### AIM
Reproduce verbatim everything in the data from the line containing "The image size is (1000, 711)." down to the line containing "Action: pyautogui.click(x=28, y=10)", both of those lines included. Omit the pictures from your reproduction.

====== EXCERPTED DATA ======

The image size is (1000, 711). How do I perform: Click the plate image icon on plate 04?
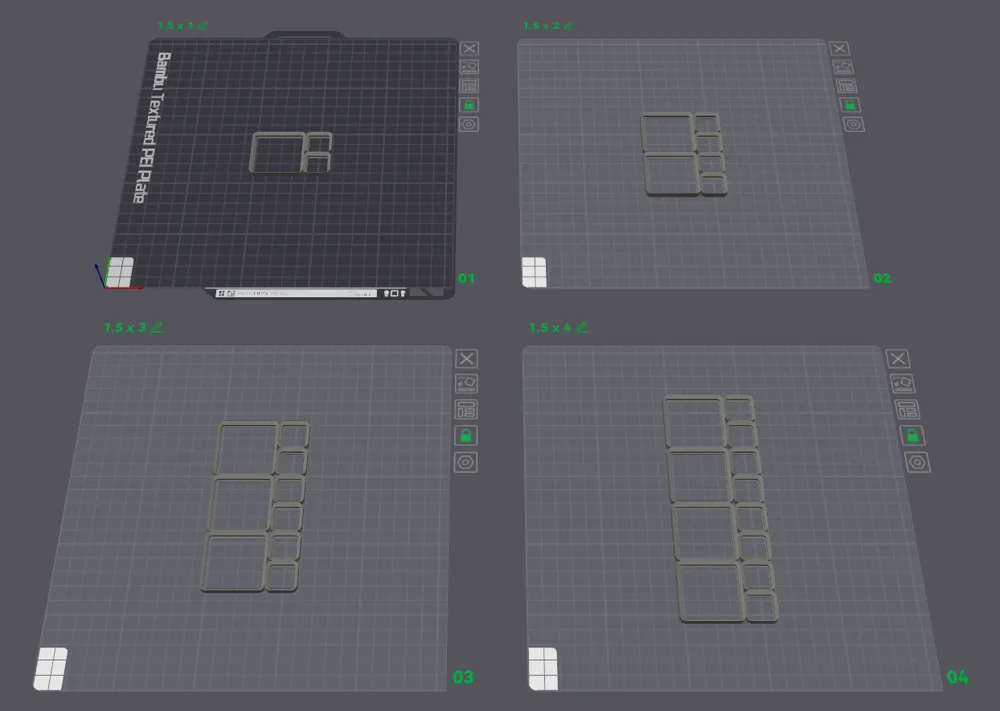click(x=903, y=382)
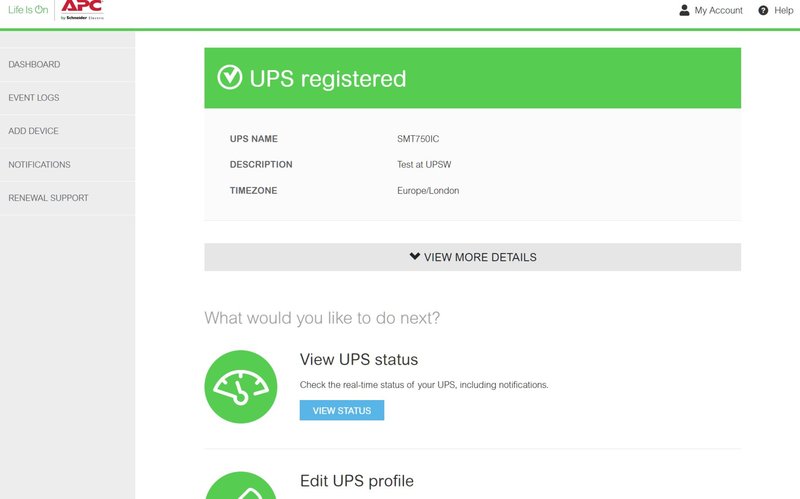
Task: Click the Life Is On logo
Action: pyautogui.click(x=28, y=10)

======
====== EXCERPTED DATA ======

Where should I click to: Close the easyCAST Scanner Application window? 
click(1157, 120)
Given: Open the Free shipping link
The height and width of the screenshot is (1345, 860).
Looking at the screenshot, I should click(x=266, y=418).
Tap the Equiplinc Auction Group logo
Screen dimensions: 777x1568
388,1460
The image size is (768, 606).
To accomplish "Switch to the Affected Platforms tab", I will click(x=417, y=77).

======

### CORRECT ANSWER
The image size is (1000, 711). How do I perform: Click the plate image icon on plate 04?
click(x=903, y=382)
Task: Click the Life Is On logo
Action: pyautogui.click(x=28, y=10)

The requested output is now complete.